SUZI, “CARLÃO” E “PARAZINHO”

“Atire a primeira pedra, ai, ai, ai
Aquele que não sofreu por amor…”
(“Atire a Primeira Pedra”, Ataulfo Alves e Mário Lago, 1943).

A única vez em que entrei em um presídio foi em 1999. Lá se vão 21 anos. Foi em um presídio do Complexo de Bangu. Na ocasião, eu era vice-presidente do Olaria Atlético Clube e a Secretaria de Justiça havia feito uma programação para levar times de futebol profissional aos presídios do Rio para disputar jogos amistosos contra o time da penitenciária. O Secretário de Justiça à época era Sérgio Zveiter e ele esteve presente em nossa visita em que o time profissional do Olaria (aliás, um ótimo time à época) foi jogar contra a seleção do presídio de Bangu. Também esteve no presídio a reportagem da CNN, que registrou o evento e a matéria foi ao ar na madrugada seguinte. Lembro do meu primo ter falado que me viu na TV. Lembro que o Olaria ganhou o jogo, mas não recordo o placar. Porém, nunca esqueci de dois detentos que conheci pessoalmente naquele dia: “Carlão” e “Parazinho”.

Lembrei desse episódio em razão do rumor exponencial que tomou a entrevista do médico Drauzio Varella com a transexual Suzi Oliveira e que foi ao ar no programa Fantástico. O abraço dado em Suzi e a manifestação de carinho demonstrados por Drauzio Varella acabaram sendo a senha para um dos maiores linchamentos virtuais (e reais) já sofrido por alguém nos últimos tempos. Especialmente por uma pessoa que prega a paz, ensina ciência de forma popular e possui uma reputação ilibada. O problema é que Suzi estuprou e matou uma criança. O crime mais hediondo que alguém poderia cometer. Quando tudo veio à tona, inclusive a ficha criminal de Suzi Oliveira, então “o tempo fechou”. Uma carreira construída há anos, em que medicina e jornalismo caminham juntos, parece ter sofrido um golpe irreversível. Incicatrizável. Permanente. Claro, estou falando daqueles que não o perdoam, embora ele próprio, em uma atitude magnânima, já tenha pedido todas às desculpas à família da criança que foi vítima do bárbaro crime. Drauzio Varella, quem diria, foi parar até em programa de fofoca de famosos da Rede TV!

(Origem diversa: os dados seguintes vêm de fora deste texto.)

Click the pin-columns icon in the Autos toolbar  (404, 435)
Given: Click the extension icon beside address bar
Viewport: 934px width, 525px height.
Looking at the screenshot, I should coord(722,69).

Lembrei muito de minha visita ao presídio em 1999. “Carlão” era o organizador dos campeonatos internos do presídio e lá funcionava até uma federação. Os times tinham os nomes dos clubes do Rio de Janeiro e a organização da federação do presídio era impressionante. Alguns diziam que era mais organizada do que a própria Federação de Futebol do Estado do Rio de Janeiro, a FERJ. “Carlão” era muito simpático e, pelo trânsito que tinha, parecia ser premiado por bom comportamento. Ele destacou-se como nosso cicerone.

“Parazinho” era mais calado, mas até hoje não esqueço do que me falou: “Pôxa, foi ótimo vocês terem vindo aqui hoje senão não teríamos nada para fazer. Esse jogo salvou o nosso dia.” Ao final da visita, abracei “Carlão” e “Parazinho” e fiquei satisfeito por ter, ainda que timidamente, cumprido a missão que nos foi delegada, naquele momento, como dirigente de um clube de futebol. Pouco tempo depois soube mais a respeito de “Carlão” e “Parazinho”, especialmente que eles ainda teriam muitos e muitos anos a cumprir na penitenciária.

Ora, isso acontece sempre. Médicos, pastores, padres, assistentes sociais, deputados, juízes, defensores públicos, jornalistas, professores, vez por outra estão nos presídios para cumprir alguma missão. Posso até entender quem ficou indignado. Mas não entenderei se, mesmo depois das desculpas públicas de Drauzio Varella, esses continuarem carregando o rancor.

Porém, penso que grande parte de tudo isso não pode ser dissociada dos tempos em que vivemos. Parece que, de uns tempos para cá, nada consegue mitigar o ódio. Mais estarrecedor são os apedrejamentos vindos daqueles que se dizem “cristãos” da turma do “Deus acima de todos”.

Quero finalizar, 21 anos depois, pedindo minhas sinceras desculpas a todos os parentes das vítimas que sofreram as consequências terríveis dos crimes cometidos por “Carlão” e “Parazinho”. Nem sei se eles ainda estão vivos. Mas, se tivesse que voltar lá tendo que exercer o mesmo papel, faria exatamente tudo o que fiz em 1999. Que comece o apedrejamento. E, aquele que nunca pecou, que atire a primeira pedra.